Life Expentancy

Project Description

What it is? 💡 To generate insights about Life Expectancy, we created a pipeline from the ETL to create a data warehouse using APIs from the World Bank, World Health Organization, and United Nations. With this clean data, we created stunning dashboards and predictions based on machine learning models. Why did you build this project? 💡 This is the final project for Henry's Data Science Bootcamp.
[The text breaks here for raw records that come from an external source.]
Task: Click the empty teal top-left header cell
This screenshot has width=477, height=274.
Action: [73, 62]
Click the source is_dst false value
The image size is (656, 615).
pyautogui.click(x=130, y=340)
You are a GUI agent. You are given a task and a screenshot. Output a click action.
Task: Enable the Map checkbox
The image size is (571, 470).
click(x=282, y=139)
What was my motivation? 💡 Reduce the gap by three years between developed and underdeveloped countries in the next 10 years!. What did you learn? 💡 Agile methodologies (SCRUM) and a GitHub flow to collaborate as a team. The pipeline was built using the architectures of "ETL with Airflow running as a web service," "Data Analytics with simple Notebooks," "Data Lake and Data Warehouse as a Service in Linode Cloud" "Interactive Dashboards using PoweBI and Streamlit for ML predictions," and "Docker for development and production environments".

Parts of the Project

1. Architecture

We are building a pipeline with Apache-airflow. It begins by Extracting raw data from the World Bank, World Health Organization, and United Nations via their respective APIs. Second, we Transform this raw using a bucket to save and retrieve data in parquet format. Third, we Load this clean data into a Postgres Data Warehouse so that it is ready for any PowerBI or Streamlit connections.
In production, it will use an EC2 for the airflow pipeline, an Object Storage (S3 bucket) for storing the parquet files, and an RDB for the data warehouse and backups, all on Linode Cloud platform because it is less expensive and simpler than AWS, Azure, or Google Cloud.

2. DevOps

In development mode, we use docker-compose to orchestrate the airflow pipeline and the Postgres database; because there will be large files, We will save them as binary parquet files using GIT LFS (Large File System). The remote parquet files from GitHub will be used for connections with PowerBI or Streamlit.
In production mode, the EC2 instance will pull any changes from the development environment, save and retrieve data from the S3 bucket manually or automatically, and ingest the clean data into a Postgres data warehouse. PowerBI and Streamlit will be able to access this data warehouse and display dashboards in realtime.

3. Extraction

First, we will select the indices that we will request from the APIs and add them to the corresponding json file.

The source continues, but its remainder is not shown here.